Don't fully understand custom-written 'memcpy' function in C


So I was browsing the Quake engine source code earlier today and stumbled upon some written utility functions. One of them was 'Q_memcpy':

void Q_memcpy (void *dest, void *src, int count)
{
    int             i;

    if (( ( (long)dest | (long)src | count) & 3) == 0 )
    {
        count>>=2;
        for (i=0 ; i<count ; i++)
            ((int *)dest)[i] = ((int *)src)[i];
    }
    else
        for (i=0 ; i<count ; i++)
            ((byte *)dest)[i] = ((byte *)src)[i];
}

I understand the whole premise of the function but I don't quite understand the reason for the bitwise OR between the source and destination address. So the sum of my questions are as follows:

  • Why does 'count' get used in the same bitwise arithmetic?
  • Why is that result's last two bits checked if they are differing?
  • What purpose does this whole check serve?

I'm sure it's something obvious but please excuse my ignorance because I haven't really delved into the more low level side of things when it comes to programming. I just find it interesting and want to learn more.


Solution

  • It first tests if all 3 arguments are divisible by 4. If - and only if - they all are, it proceeds with copying 4 bytes at a time.

    I.e. this undecoded would be

    if ((long) src % 4 == 0 && (long) dst % 4 == 0 && count % 4 == 0 )
    {
        count = count / 4;
        for (i = 0; i < count; i++)
            ((int *)dest)[i] = ((int *)src)[i];
    }
    

    I am not sure if they tested their compiler and it generated bad code for even a test, and therefore they decided to write it in such a convoluted way. In any case, the x | y | z will guarantee that a bit n is set in the result if it is set in any of x, y or z. Therefore if the (x | y | z) & 3 results in 0, none of the numbers had either of the 2 lowest bits set, and therefore are divisible by 4.

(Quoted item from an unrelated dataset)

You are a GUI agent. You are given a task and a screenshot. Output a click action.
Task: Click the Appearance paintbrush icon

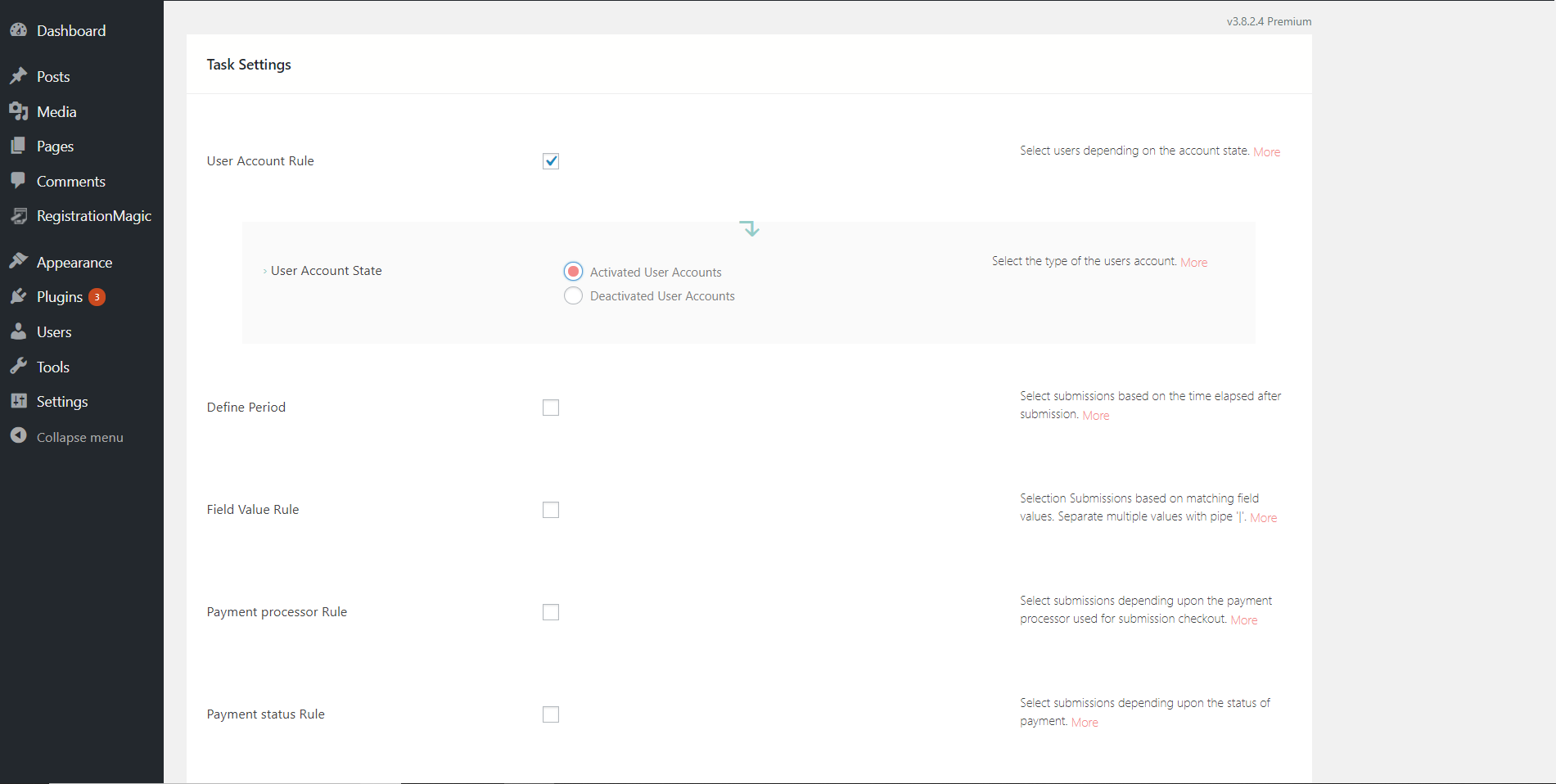click(x=18, y=262)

    Of course it would be rather silly to use now - the standard library memcpy in recent library implementations is almost certainly better than this.

    Therefore, on recent compilers you can optimize all calls to Q_memcpy by switching them to memcpy. GCC could generate things like 64-bit or SIMD moves with memcpy depending on the size of area to be copied.